■ Required action ■
Could you retype every record below exactly as it appears?

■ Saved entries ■
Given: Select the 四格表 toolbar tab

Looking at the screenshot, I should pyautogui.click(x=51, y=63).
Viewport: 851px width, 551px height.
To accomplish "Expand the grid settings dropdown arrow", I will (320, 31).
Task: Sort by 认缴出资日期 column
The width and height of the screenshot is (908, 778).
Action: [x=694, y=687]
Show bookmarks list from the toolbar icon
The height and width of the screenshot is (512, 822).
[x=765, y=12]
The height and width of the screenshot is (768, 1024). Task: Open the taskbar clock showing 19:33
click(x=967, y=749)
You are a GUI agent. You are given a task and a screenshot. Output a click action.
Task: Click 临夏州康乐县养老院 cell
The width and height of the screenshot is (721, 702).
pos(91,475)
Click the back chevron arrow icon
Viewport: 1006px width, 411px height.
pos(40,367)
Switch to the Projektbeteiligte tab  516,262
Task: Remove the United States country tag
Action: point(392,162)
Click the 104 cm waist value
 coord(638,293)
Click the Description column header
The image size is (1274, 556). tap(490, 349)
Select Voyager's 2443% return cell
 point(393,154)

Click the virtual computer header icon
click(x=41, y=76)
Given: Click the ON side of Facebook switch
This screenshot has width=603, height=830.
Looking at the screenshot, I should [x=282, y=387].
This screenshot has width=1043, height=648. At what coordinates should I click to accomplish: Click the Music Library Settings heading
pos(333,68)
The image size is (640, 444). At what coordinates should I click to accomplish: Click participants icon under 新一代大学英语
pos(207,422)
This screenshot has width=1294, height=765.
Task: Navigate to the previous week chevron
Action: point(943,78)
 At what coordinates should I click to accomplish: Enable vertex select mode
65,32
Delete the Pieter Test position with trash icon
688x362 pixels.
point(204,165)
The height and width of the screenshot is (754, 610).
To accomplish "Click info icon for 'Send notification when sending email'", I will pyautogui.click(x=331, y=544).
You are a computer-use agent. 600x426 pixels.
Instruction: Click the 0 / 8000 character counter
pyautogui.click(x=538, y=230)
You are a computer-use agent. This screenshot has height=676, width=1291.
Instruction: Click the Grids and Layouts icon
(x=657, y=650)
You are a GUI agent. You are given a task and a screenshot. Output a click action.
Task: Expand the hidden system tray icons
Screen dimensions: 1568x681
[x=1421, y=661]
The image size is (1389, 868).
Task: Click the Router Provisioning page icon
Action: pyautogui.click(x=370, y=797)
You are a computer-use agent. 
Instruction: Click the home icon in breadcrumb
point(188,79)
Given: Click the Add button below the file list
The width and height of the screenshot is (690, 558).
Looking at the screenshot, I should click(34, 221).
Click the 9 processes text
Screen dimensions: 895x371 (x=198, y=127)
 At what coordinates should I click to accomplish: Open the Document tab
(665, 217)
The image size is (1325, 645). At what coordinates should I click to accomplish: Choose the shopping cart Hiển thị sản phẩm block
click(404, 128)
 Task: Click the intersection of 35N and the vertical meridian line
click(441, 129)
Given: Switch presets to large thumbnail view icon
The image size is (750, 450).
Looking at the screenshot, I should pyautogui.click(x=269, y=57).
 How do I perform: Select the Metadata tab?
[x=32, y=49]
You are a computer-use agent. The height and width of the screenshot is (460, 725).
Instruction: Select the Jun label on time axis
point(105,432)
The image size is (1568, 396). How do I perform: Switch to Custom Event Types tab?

■ Expected answer ■
Given: Select the 四格表 toolbar tab

Looking at the screenshot, I should pyautogui.click(x=51, y=63).
Viewport: 851px width, 551px height.
To accomplish "Expand the grid settings dropdown arrow", I will (320, 31).
Task: Sort by 认缴出资日期 column
The width and height of the screenshot is (908, 778).
Action: [x=694, y=687]
Show bookmarks list from the toolbar icon
The height and width of the screenshot is (512, 822).
[x=765, y=12]
The height and width of the screenshot is (768, 1024). Task: Open the taskbar clock showing 19:33
click(x=967, y=749)
You are a GUI agent. You are given a task and a screenshot. Output a click action.
Task: Click 临夏州康乐县养老院 cell
The width and height of the screenshot is (721, 702).
pos(91,475)
Click the back chevron arrow icon
Viewport: 1006px width, 411px height.
pos(40,367)
Switch to the Projektbeteiligte tab  516,262
Task: Remove the United States country tag
Action: point(392,162)
Click the 104 cm waist value
 coord(638,293)
Click the Description column header
The image size is (1274, 556). tap(490, 349)
Select Voyager's 2443% return cell
 point(393,154)

Click the virtual computer header icon
click(x=41, y=76)
Given: Click the ON side of Facebook switch
This screenshot has width=603, height=830.
Looking at the screenshot, I should [x=282, y=387].
This screenshot has width=1043, height=648. At what coordinates should I click to accomplish: Click the Music Library Settings heading
pos(333,68)
The image size is (640, 444). At what coordinates should I click to accomplish: Click participants icon under 新一代大学英语
pos(207,422)
This screenshot has width=1294, height=765.
Task: Navigate to the previous week chevron
Action: point(943,78)
 At what coordinates should I click to accomplish: Enable vertex select mode
65,32
Delete the Pieter Test position with trash icon
688x362 pixels.
point(204,165)
The height and width of the screenshot is (754, 610).
To accomplish "Click info icon for 'Send notification when sending email'", I will pyautogui.click(x=331, y=544).
You are a computer-use agent. 600x426 pixels.
Instruction: Click the 0 / 8000 character counter
pyautogui.click(x=538, y=230)
You are a computer-use agent. This screenshot has height=676, width=1291.
Instruction: Click the Grids and Layouts icon
(x=657, y=650)
You are a GUI agent. You are given a task and a screenshot. Output a click action.
Task: Expand the hidden system tray icons
Screen dimensions: 1568x681
[x=1421, y=661]
The image size is (1389, 868).
Task: Click the Router Provisioning page icon
Action: pyautogui.click(x=370, y=797)
You are a computer-use agent. 
Instruction: Click the home icon in breadcrumb
point(188,79)
Given: Click the Add button below the file list
The width and height of the screenshot is (690, 558).
Looking at the screenshot, I should click(34, 221).
Click the 9 processes text
Screen dimensions: 895x371 (x=198, y=127)
 At what coordinates should I click to accomplish: Open the Document tab
(665, 217)
The image size is (1325, 645). At what coordinates should I click to accomplish: Choose the shopping cart Hiển thị sản phẩm block
click(404, 128)
 Task: Click the intersection of 35N and the vertical meridian line
click(441, 129)
Given: Switch presets to large thumbnail view icon
The image size is (750, 450).
Looking at the screenshot, I should pyautogui.click(x=269, y=57).
 How do I perform: Select the Metadata tab?
[x=32, y=49]
You are a computer-use agent. The height and width of the screenshot is (460, 725).
Instruction: Select the Jun label on time axis
point(105,432)
The image size is (1568, 396). How do I perform: Switch to Custom Event Types tab?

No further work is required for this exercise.